Laurens and Dries Vanthoor both hold regrets over the Tiergarten incident that saw the former spin and crash out of the Nürburgring 24, but say they hold “no hard feelings” against each other.
The two brothers came to blows after a lengthy battle for position between Laurens in the Manthey Porsche 911 GT3 R and Dries in the No. 15 Audi R8 LMS GT3 Evo II.
After a small touch, Vanthoor’s Porsche spun and made heavy contact with the right-hand side barrier, rebounding across the track into the tires and bringing Manthey’s N24 defense to an early end after three and a half hours.
The Porsche driver later commented on the incident on social media, explaining that the battle with his younger brother led him to take greater risks.
“I’ll probably never be ready to put this into words,” Vanthoor wrote on Instagram.
“What happened yesterday was a nightmare. I know I’m smarter, I know you don’t take that amount of risk in a 24-hour race.
“It’s painful to be this open in public but the reason behind is that I was racing my brother.
“My emotions took over and my brain stopped working. We’ve been competing against each other since we were kids, never backing off and rather breaking a leg than losing to each other.
“Unfortunately this competitiveness took the upper hand yesterday. I regret it badly, it was unprofessional.”
The 31-year-old stated that there was no ill will between him and his brother.
“I have absolutely no hard feelings towards Dries, on the contrary, I’m a very proud brother,” he stated.
“In the future we will have each others backs instead of fighting each other.
“Today was a black day in my career. I will regret it for a very long time but that’s how life works.”
Dries Vanthoor, who after the incident would go on to win the race, expressed a similar sentiment.
“If you look at it, maybe it was not the smartest thing from both of us to take that much risk in the first few hours,” he told Sportscar365.
“What happened? Everyone has his own thing about it.
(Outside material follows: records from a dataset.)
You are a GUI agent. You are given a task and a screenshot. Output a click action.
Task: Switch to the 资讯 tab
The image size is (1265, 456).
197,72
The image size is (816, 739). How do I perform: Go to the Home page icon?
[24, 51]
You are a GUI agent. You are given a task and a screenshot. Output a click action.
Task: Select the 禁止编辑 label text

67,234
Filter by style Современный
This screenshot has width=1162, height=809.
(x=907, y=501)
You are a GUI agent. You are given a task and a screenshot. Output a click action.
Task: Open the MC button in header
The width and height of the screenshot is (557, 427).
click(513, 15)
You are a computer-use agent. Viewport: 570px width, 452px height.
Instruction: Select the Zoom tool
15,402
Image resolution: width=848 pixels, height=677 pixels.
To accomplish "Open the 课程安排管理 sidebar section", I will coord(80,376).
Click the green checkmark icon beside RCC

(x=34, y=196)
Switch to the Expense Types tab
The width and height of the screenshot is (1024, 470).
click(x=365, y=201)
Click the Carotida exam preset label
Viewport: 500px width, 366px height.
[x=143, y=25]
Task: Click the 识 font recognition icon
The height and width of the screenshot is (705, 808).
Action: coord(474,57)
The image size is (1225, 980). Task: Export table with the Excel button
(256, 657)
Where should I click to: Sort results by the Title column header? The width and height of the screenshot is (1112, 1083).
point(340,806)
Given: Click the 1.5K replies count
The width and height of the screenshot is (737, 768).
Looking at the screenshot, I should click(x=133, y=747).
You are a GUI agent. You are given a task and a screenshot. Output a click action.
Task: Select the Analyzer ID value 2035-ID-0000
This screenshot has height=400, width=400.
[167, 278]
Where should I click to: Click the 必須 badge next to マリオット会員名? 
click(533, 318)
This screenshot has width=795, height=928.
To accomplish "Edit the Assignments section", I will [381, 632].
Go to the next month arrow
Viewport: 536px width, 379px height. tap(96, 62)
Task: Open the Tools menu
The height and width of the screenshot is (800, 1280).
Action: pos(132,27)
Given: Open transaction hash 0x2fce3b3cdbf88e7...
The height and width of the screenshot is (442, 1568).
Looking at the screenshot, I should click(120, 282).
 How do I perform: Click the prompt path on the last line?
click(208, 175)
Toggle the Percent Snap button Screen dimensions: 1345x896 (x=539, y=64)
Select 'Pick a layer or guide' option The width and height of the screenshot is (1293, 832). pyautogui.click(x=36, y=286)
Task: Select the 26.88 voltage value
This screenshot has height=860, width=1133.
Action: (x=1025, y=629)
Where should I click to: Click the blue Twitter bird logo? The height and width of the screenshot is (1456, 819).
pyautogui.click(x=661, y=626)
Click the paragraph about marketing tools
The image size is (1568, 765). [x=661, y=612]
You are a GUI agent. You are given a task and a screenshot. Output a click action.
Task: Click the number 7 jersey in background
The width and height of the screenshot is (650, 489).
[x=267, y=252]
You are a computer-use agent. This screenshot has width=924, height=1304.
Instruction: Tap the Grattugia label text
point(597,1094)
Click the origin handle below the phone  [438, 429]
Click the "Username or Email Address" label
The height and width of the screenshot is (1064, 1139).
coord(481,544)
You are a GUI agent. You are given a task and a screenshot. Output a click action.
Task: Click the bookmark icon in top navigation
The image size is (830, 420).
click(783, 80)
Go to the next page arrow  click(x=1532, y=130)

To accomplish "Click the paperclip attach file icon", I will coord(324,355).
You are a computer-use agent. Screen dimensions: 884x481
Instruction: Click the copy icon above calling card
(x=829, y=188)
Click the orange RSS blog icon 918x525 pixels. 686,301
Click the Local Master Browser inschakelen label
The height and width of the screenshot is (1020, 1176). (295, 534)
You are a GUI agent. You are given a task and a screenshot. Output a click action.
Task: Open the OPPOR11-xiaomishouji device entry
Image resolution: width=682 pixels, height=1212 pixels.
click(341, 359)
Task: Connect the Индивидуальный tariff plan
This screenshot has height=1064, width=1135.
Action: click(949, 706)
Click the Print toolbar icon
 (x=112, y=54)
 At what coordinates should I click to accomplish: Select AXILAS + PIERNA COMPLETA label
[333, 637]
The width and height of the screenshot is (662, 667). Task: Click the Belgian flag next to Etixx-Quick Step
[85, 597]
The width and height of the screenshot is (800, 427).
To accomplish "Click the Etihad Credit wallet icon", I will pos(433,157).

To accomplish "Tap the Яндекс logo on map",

But no credits to him and also not for myself.”
Vanthoor proceeded to defend his sibling, saying he feels the Porsche factory driver caught unnecessary flack on social media in the aftermath of the crash.
“I don’t think I did anything wrong and I don’t think he did anything wrong,” said Vanthoor. “It was just not smart from us.
“I don’t think he should get blamed for things because sometimes I read social media, which actually is a complete joke.
“I just don’t feel nice about what they write. I think it’s just nice to respect that he always does a great job.
“It doesn’t always go to plan and they should just respect that.”
The 24-year-old went on to explain that he has great respect for his older brother, saying he ‘is racing because of him’, and that they spoke together after the accident.
“We always say that when we’re racing, we go flat out,” Vanthoor said.
“Maybe we should have both helped each other instead of trying to race each other.
“This is something we learned, both of us. For sure in the future, it won’t happen again.”